Organizations with CVE-Compatible Products and Services will also be exhibiting at the expo. Please stop by Booth 117, or any of these booths, and say hello.
SecurityReason References CVE Names in Security Advisories
SecurityReason issued a security alert on September 24, 2005 that referenced CVE-2004-0790, CVE-2004-0791, and CVE-2004-1060. Numerous other SecurityReason advisories also include CVE names. See Organizations with CVE Names in Vulnerability Advisories for a complete list of the 70 organizations that are including or have included CVE names with entry or candidate status in their security advisories.
CVE Included in NetClarity Press Release
CVE was included in a November 21, 2005 press release by NetClarity entitled "NetClarity Upgrades Line of Vulnerability Management Appliances; Auditor Now Provides Multi-Appliance Correlation and VoIP Security Testing." CVE is first mentioned in a description of how the latest release of the Auditor product works: " ... Auditor now has the capability of scanning VoIP network equipment, such as servers, switches, routers and handsets, for Common Vulnerabilities and Exposures (CVE) [names], the systemic cause of over 95 percent of all network security breaches."

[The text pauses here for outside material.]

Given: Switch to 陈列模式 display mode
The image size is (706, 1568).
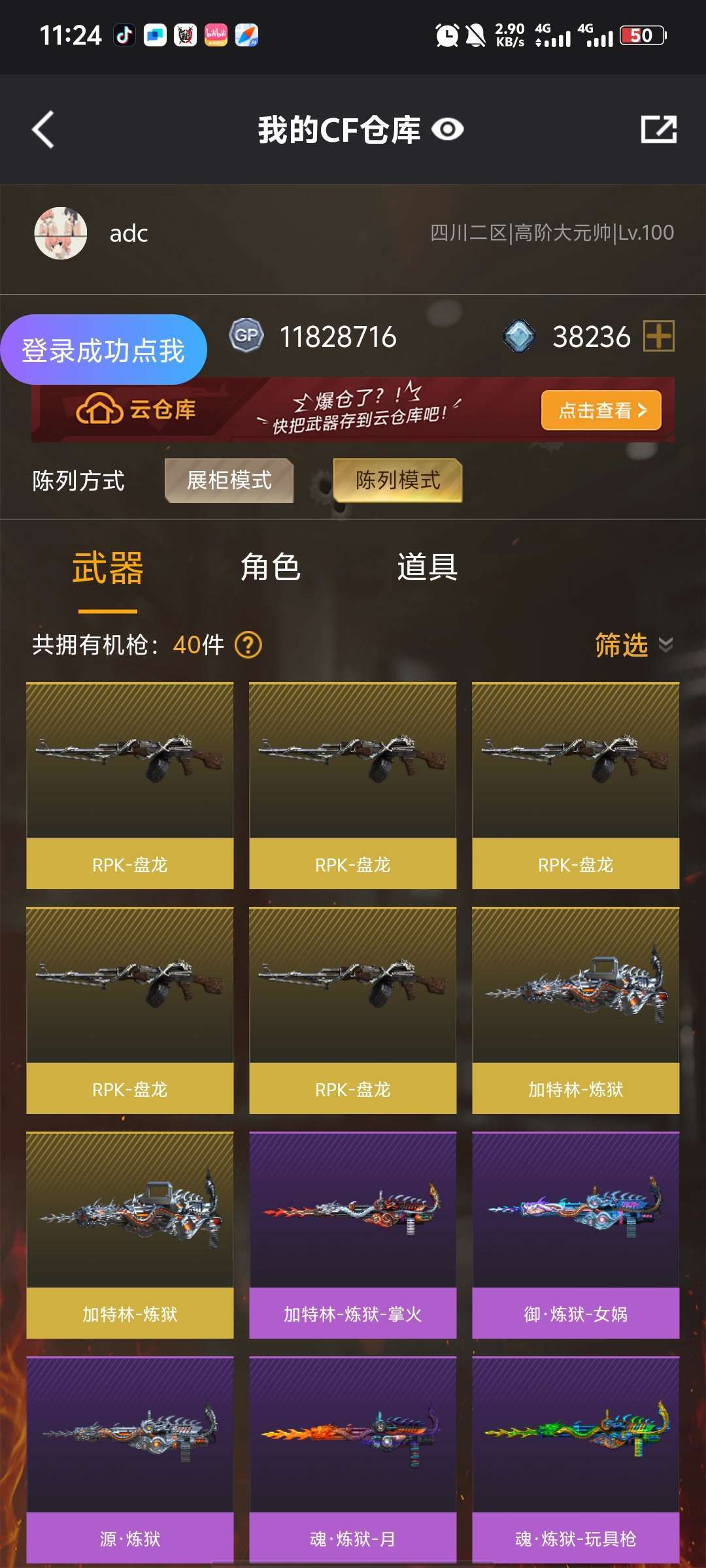Looking at the screenshot, I should click(398, 480).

CVE is also mentioned in a quote by Gary Miliefsky, NetClarity's chief technology officer, who states: "If you are considering deploying VoIP on the same network as your desktop computers and servers, you are at high risk of poor call quality, denial of service, breaches of privacy, integrity and availability. By removing your CVEs, you can quickly mitigate much of this risk. Because these packet-based networks are not very secure by default they are extremely susceptible to attacks such as Man in the Middle (eavesdropping and alerting) and Denial of Service (DoS). Auditor now enables customers to quickly find and remediate CVE that may lead to these types of attacks."
Finally, CVE is highlighted in a list of the new features of the latest release of Auditor: "Integration with the National Vulnerability Database [NVD], which is based on and synchronized with the MITRE CVE naming standard: this comprehensive cyber security vulnerability database enables customers to better understand how vulnerabilities impact their business and how to fix them as well as the latest threats against their [CVE names]."
Four NetClarity (formerly PredatorWatch, Inc.) products are listed on the CVE-Compatible Products and Services page, three of which—NetClarity Auditor Enterprise and Update Service, NetClarity Auditor 128 and Update Service, and NetClarity Auditor XL and Update Service—are "Officially CVE-Compatible." NVD and CVE are sponsored by the U.S. Department of Homeland Security.